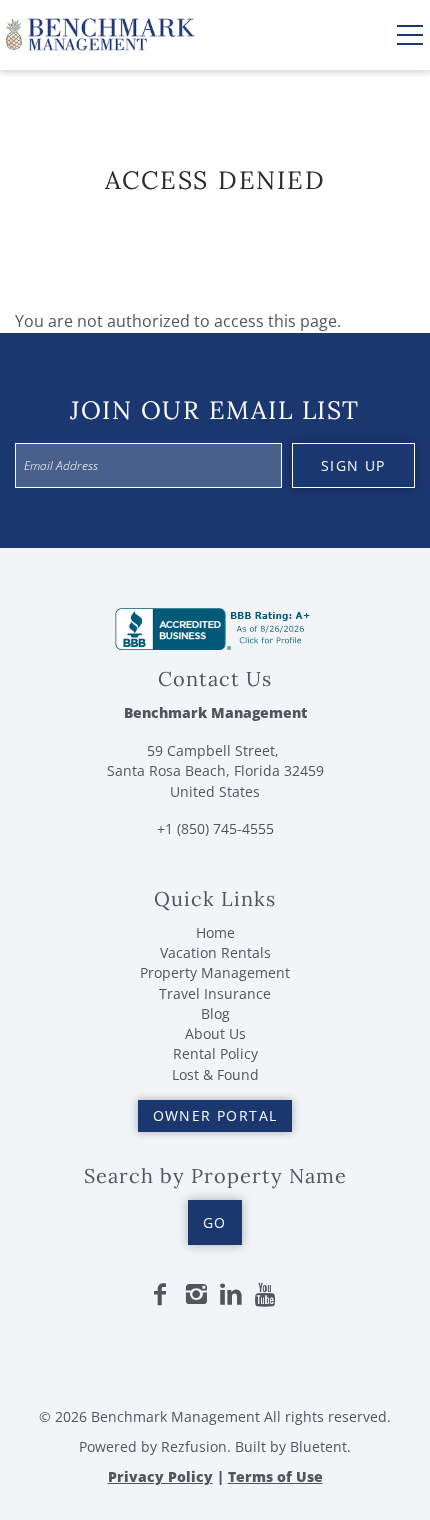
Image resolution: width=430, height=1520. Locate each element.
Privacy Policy (160, 1476)
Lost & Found (215, 1074)
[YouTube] (267, 1295)
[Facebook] (160, 1295)
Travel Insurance (215, 993)
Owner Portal (215, 1115)
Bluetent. (320, 1446)
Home (215, 932)
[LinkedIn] (231, 1295)
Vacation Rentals (215, 952)
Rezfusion (194, 1446)
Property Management (215, 972)
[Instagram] (196, 1295)
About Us (215, 1033)
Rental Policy (215, 1053)
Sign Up (353, 465)
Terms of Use (275, 1476)
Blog (215, 1013)
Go (215, 1222)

EXERCISE DIRECTIONS: With the images omitted, return the full material exactly.

ANSWER AREA:
Image resolution: width=430, height=1520. Locate each element.
Privacy Policy (160, 1476)
Lost & Found (215, 1074)
[YouTube] (267, 1295)
[Facebook] (160, 1295)
Travel Insurance (215, 993)
Owner Portal (215, 1115)
Bluetent. (320, 1446)
Home (215, 932)
[LinkedIn] (231, 1295)
Vacation Rentals (215, 952)
Rezfusion (194, 1446)
Property Management (215, 972)
[Instagram] (196, 1295)
About Us (215, 1033)
Rental Policy (215, 1053)
Sign Up (353, 465)
Terms of Use (275, 1476)
Blog (215, 1013)
Go (215, 1222)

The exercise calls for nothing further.